*** Given records Section Begins ***

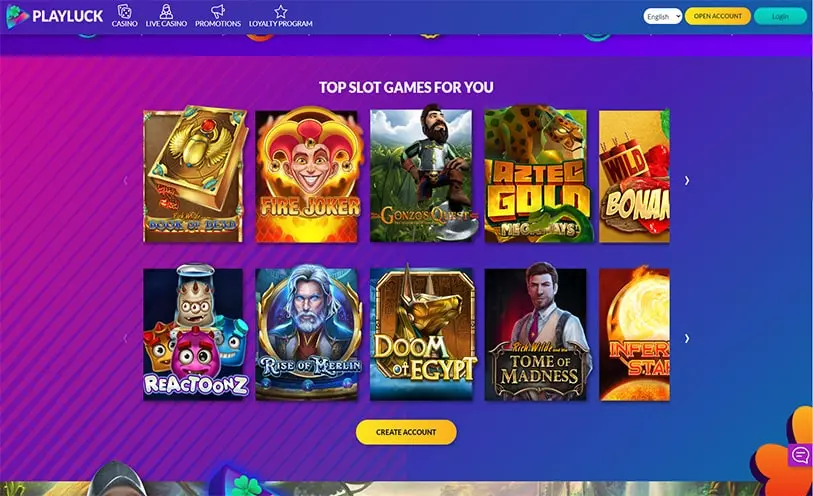Click the Login button
Screen dimensions: 813x496
[x=780, y=16]
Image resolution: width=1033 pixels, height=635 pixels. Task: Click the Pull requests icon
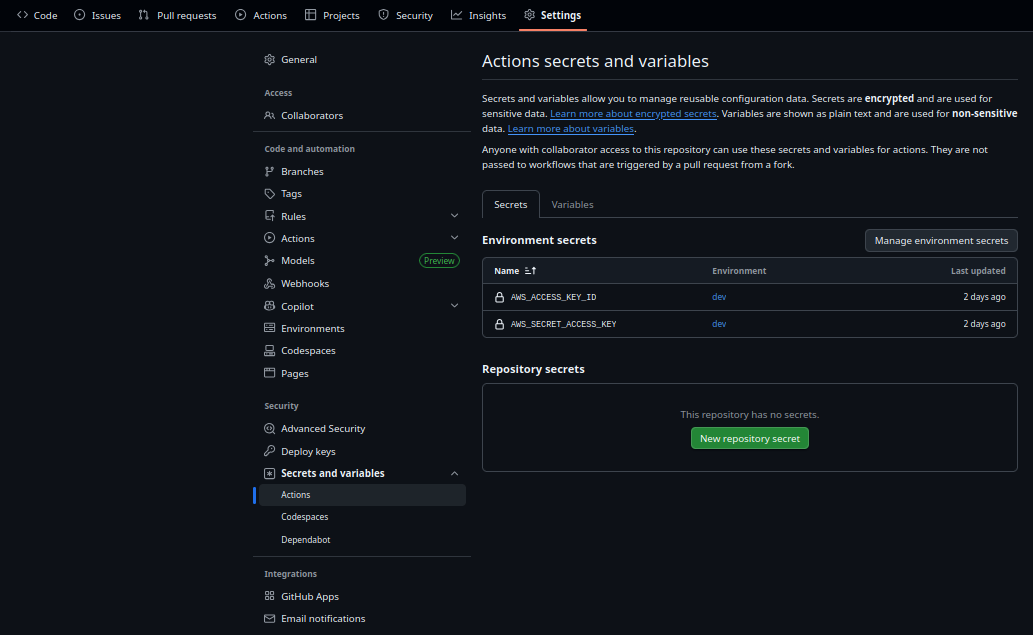pyautogui.click(x=144, y=15)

*** Given records Section Ends ***

* [Work to complete]:
Nothing but the lines from the one holding "Image resolution: width=1033" through the final line of the entries should be retyped, exactly as they stand and without pictures.

* [Your solution]:
Image resolution: width=1033 pixels, height=635 pixels. Task: Click the Pull requests icon
pyautogui.click(x=144, y=15)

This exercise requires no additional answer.